In 1879 all London was gripped by the gruesome murder of a widow in this Richmond cottage. The subsequent trial heard how Julia Martha Thomas had been choked to death by her maidservant, the body then dismembered, boiled and thrown headless into the Thames. The torso washed up downstream a few days later and Kate Webster was duly condemned to hang at Wandsworth Prison. But the remains were never formally identified as Julia's, not until 2010 when the octogenarian who owned the house nextdoor started work on an extension and a skull was unexpectedly unearthed. Today of all days, it's quite a tale.
Julia Martha Thomas was a former schoolteacher in her mid-50s who lived alone at 2 Mayfield Cottages in Park Road, Richmond. She'd had several maids, not many of whom had found her easy to work for, and in January 1879 made a fresh appointment on the recommendation of a friend. Alas people couldn't check references in those days and there was plenty about Kate Webster to be concerned about. She'd grown up in County Wexford and by the age of 15 had already been imprisoned for larceny. At 18 she moved to Liverpool and was imprisoned for larceny there, this time a four year sentence. She then moved to Hammersmith (another 18 months) and Teddington (another twelve months), and by the time of her Richmond appointment had already spent a fifth of her life in penal servitude. If only Julia had known.

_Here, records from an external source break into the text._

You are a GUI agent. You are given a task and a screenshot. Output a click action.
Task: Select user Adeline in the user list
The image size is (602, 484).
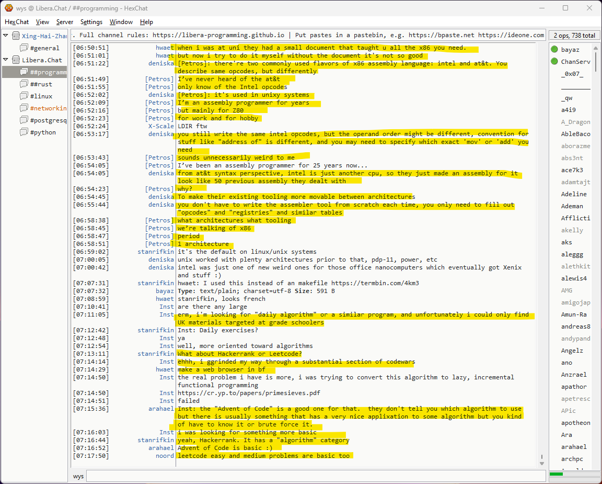tap(573, 194)
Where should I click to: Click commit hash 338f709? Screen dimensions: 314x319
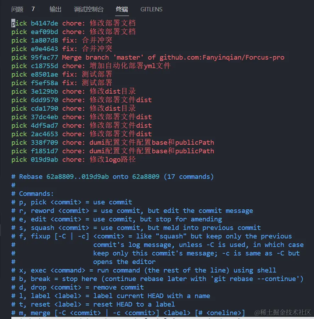pos(45,143)
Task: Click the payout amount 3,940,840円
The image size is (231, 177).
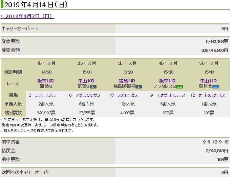Action: coord(215,150)
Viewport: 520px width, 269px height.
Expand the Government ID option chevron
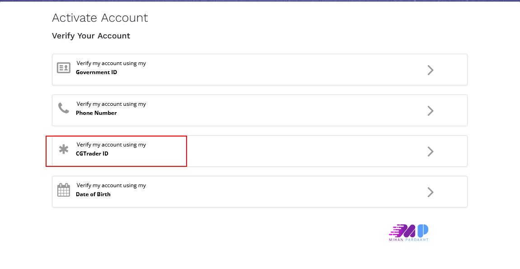pyautogui.click(x=430, y=70)
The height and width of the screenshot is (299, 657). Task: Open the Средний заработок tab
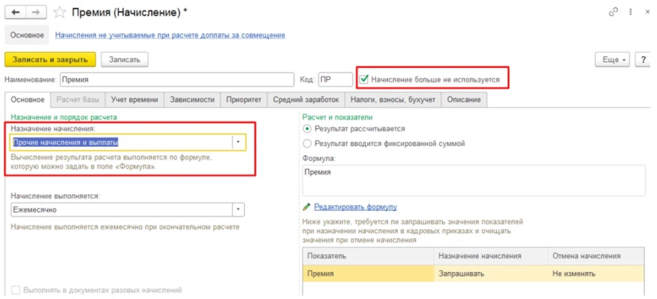pos(306,100)
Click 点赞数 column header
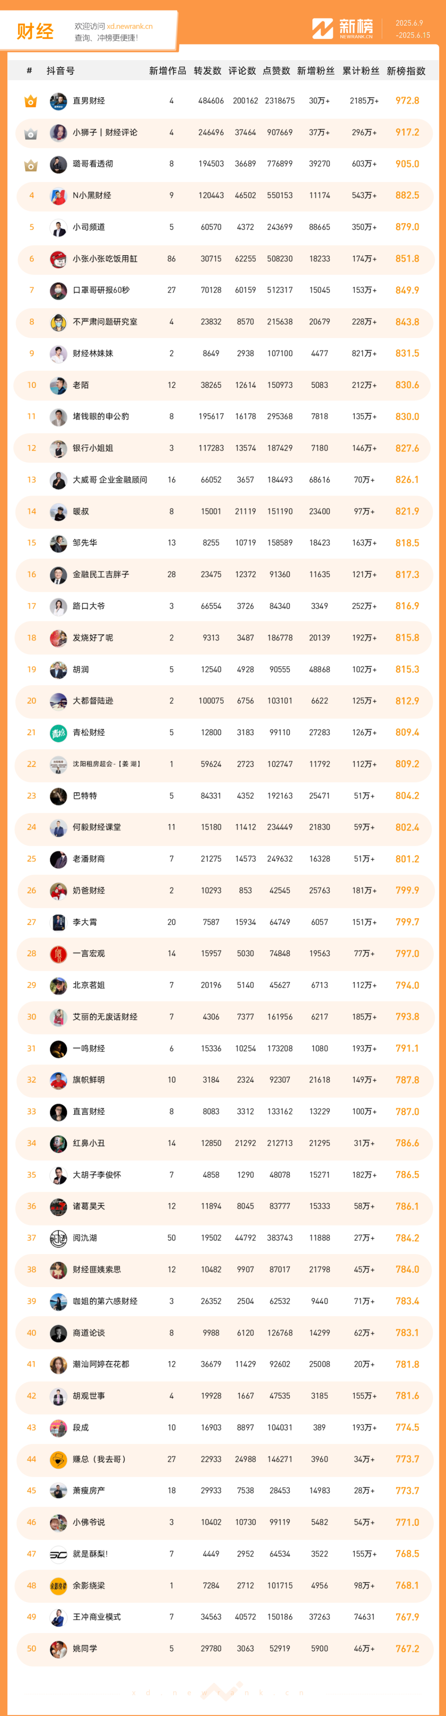Screen dimensions: 446x1716 click(x=277, y=71)
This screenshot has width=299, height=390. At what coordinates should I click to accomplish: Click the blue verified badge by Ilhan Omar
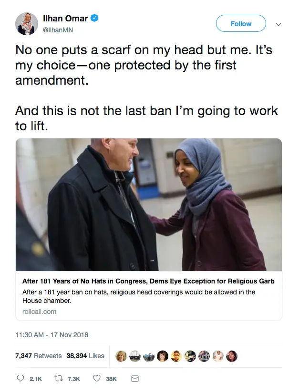95,18
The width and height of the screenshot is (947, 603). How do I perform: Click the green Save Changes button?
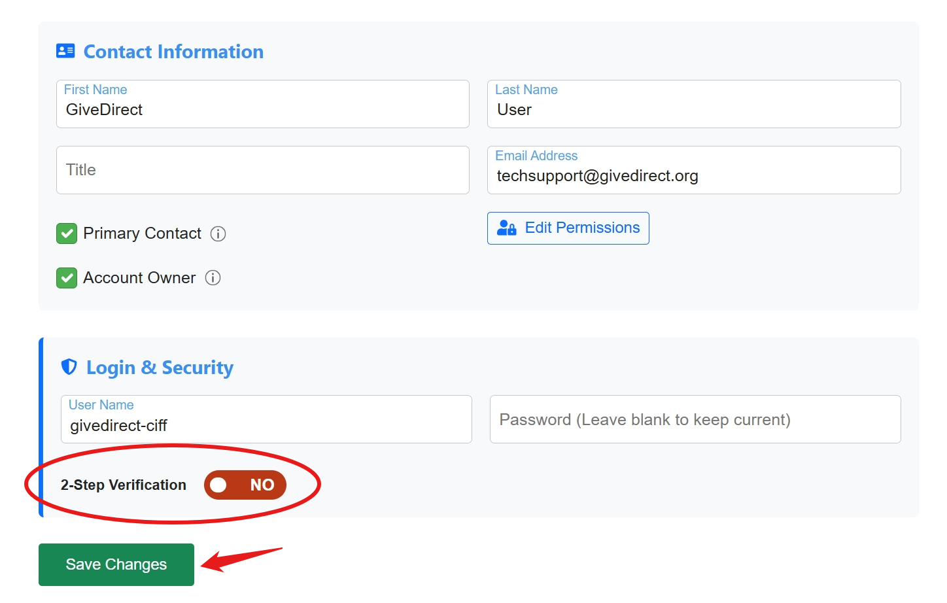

The two women didn't get on, Julia finding Kate too lax and Kate finding Julia too strict. After only five weeks Kate was given warning to leave but wangled a few extra days, only to head to the alehouse on the last afternoon rather than accompanying Julia to church. A furious argument ensued during which Julia was pushed down the stairs, and things went rapidly downhill from there.
Mrs. Thomas came in and went upstairs. I went up after her, and we had an argument, which ripened into a quarrel, and in the height of my anger and rage I threw her from the top of the stairs to the ground floor. She had a heavy fall, and I became agitated at what had occurred, lost all control of myself, and, to prevent her screaming and getting me into trouble, I caught her by the throat, and in the struggle she was choked, and I threw her on the floor.
I determined to do away with the body as best I could. I chopped the head from the body with the assistance of a razor which I used to cut through the flesh afterwards. I also used the meat saw and the carving knife to cut the body up with. I prepared the copper with water to boil the body to prevent identity; and as soon as I had succeeded in cutting it up I placed it in the copper and boiled it. I opened the stomach with the carving knife, and burned up as much of the parts as I could.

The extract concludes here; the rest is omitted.